### [Tasks to complete]
[1] According to the article on the Fell Pony Syndrome test, who led the research that produced the test?
[2] From the article on the Fell Pony Syndrome test, extract word for word the stretch from "The fatal disease" through "months of age.".
[3] Decide whether each statement agrees with the article on the Fell Pony Syndrome test. Answer yes or no for each, and quote the deciding words from the article. (a) Affected foals usually die or are euthanased before three months of age. (b) The disease can appear when only one parent carries the mutation. (c) Most of the tested samples came from Dales ponies.

One year on, the test for Fell Pony Syndrome, has been acclaimed a great success.
As the genetic test identifies carrier animals, it can be used to prevent affected foals being conceived. The disease only appears when both parents carry the mutation. Breeders can avoid producing affected foals by ensuring that they do not breed two carriers together.
Of the almost 1000 animals tested, 47% of Fell ponies and 10% of Dales ponies were found to carry the mutation for the disease.
The fatal disease is now known as Foal Immunodeficiency syndrome (FIS), as cases are not confined to one breed. Affected foals die or are euthanased, usually before they reach three months of age.
Since February 2010, when the test became available, nearly 1000 samples have been tested. Three quarters of the samples came from Fell ponies. Of those tested, 47% of Fell ponies and 10% of Dales ponies were found to carry the mutation for FIS.
The test was developed as the result of research led by Dr June Swinburne of the Animal Health Trust, Newmarket.
"This test, developed using funding from The Horse Trust, has been a massive success among the Fell and Dales pony breeding communities," she said. "We hope the test will prevent unnecessary suffering among Fell and Dales pony foals as breeders can now easily prevent the conception of foals with FIS. As so many breeders tested their breeding stock last year, we hope there will be very few foals affected by this horrendous disease in the future."

### [Given information]

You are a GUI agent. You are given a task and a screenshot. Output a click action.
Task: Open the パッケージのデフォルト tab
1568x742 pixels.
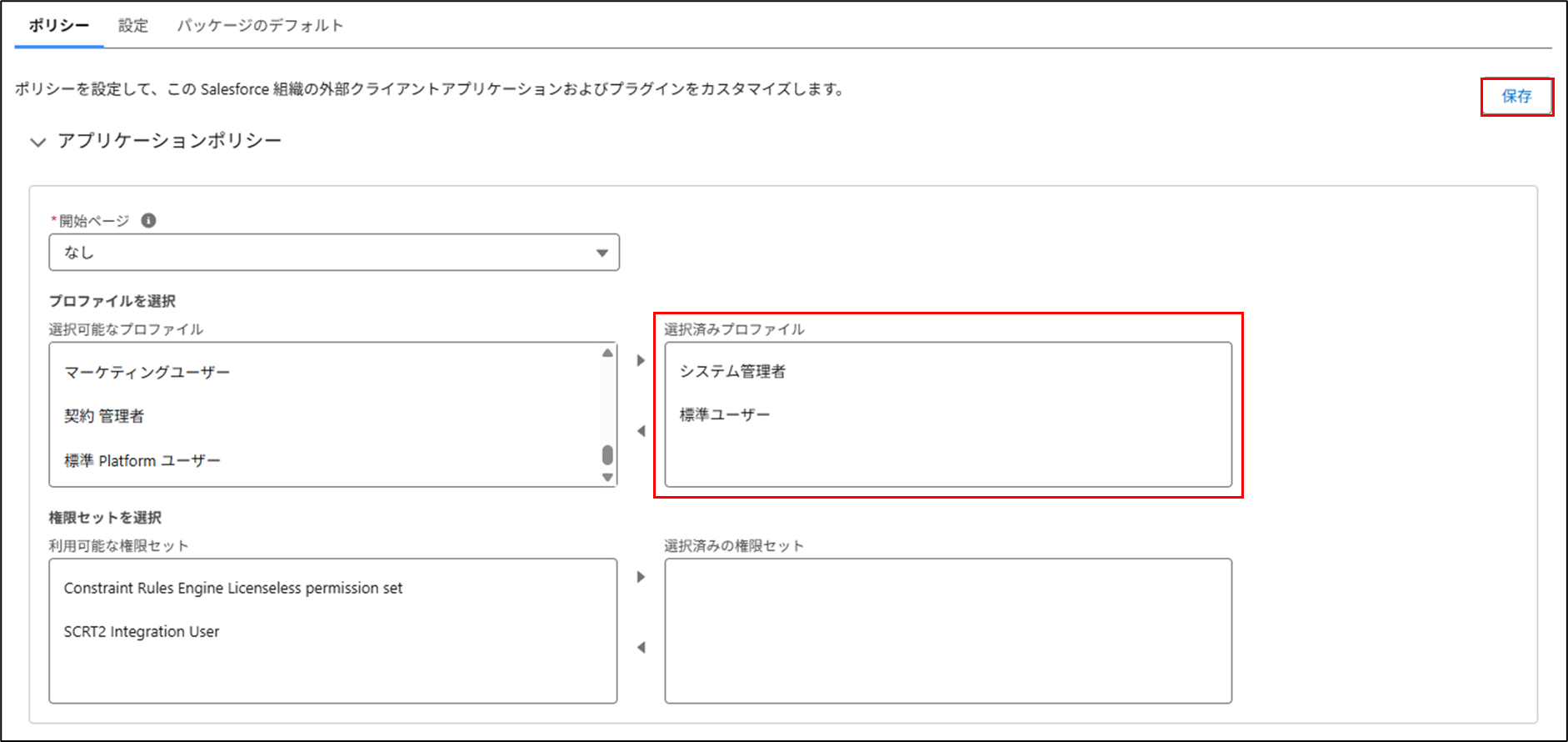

...

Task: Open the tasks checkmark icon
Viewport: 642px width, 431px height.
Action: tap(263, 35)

### [Task-by-task solutions]
[1] Dr June Swinburne of the Animal Health Trust, Newmarket.

[2]
The fatal disease is now known as Foal Immunodeficiency syndrome (FIS), as cases are not confined to one breed. Affected foals die or are euthanased, usually before they reach three months of age.

[3]
(a) Yes: "Affected foals die or are euthanased, usually before they reach three months of age."
(b) No: "The disease only appears when both parents carry the mutation."
(c) No: "Three quarters of the samples came from Fell ponies."